La donna al centro del palco

  • She She Pop

MILANO Un manifesto sul ruolo della donna nella nostra società e un’analisi dei rapporti contraddittori tra generazioni. Tanto lo spettatore riconoscerà, stasera e domani, al Franco Parenti in “Sacrificio di Primavera-Frühlingsopfer”, una personale versione in lingua tedesca con sopratitoli in italiano che s’ispira alla “Sagra della primavera” di Igor Stravinsky del collettivo femminile tedesco d’avanguardia She She Pop.

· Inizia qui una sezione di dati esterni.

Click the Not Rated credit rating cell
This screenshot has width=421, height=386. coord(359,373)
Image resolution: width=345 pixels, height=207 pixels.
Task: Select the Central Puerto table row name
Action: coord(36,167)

Sul palco la donna viene vista e vissuta come prigioniera del conflitto tra vita privata e carriera. Lo spettacolo è centrato infatti sul tema del sacrificio della donna nella famiglia e nella società. La dimensione religiosa del rituale del sacrificio umano propria di Stravinsky viene sostituita qui dalla questione morale dell’abnegazione nel rapporto tra donne e uomini e tra madri e figlie. L’antico rito pagano che ha ispirato il compositore russo si basa sulla certezza che ogni comunità richiede sacrifici, fondandosi e affermandosi proprio grazie a un sacrificio collettivo. E, proprio come nella composizione di Stravinsky, lo spettacolo metterà in scena un rito: l’incontro tra le She She Pop, le loro madri e il pubblico.
Tuttavia, a differenza della comunità riunita da Stravinsky per celebrare il sacrificio della primavera, tra le She She Pop e le loro madri non c’è accordo su come vada svolto e i dubbi sorgono già dall’inizio (Info: teatrofrancoparenti.com).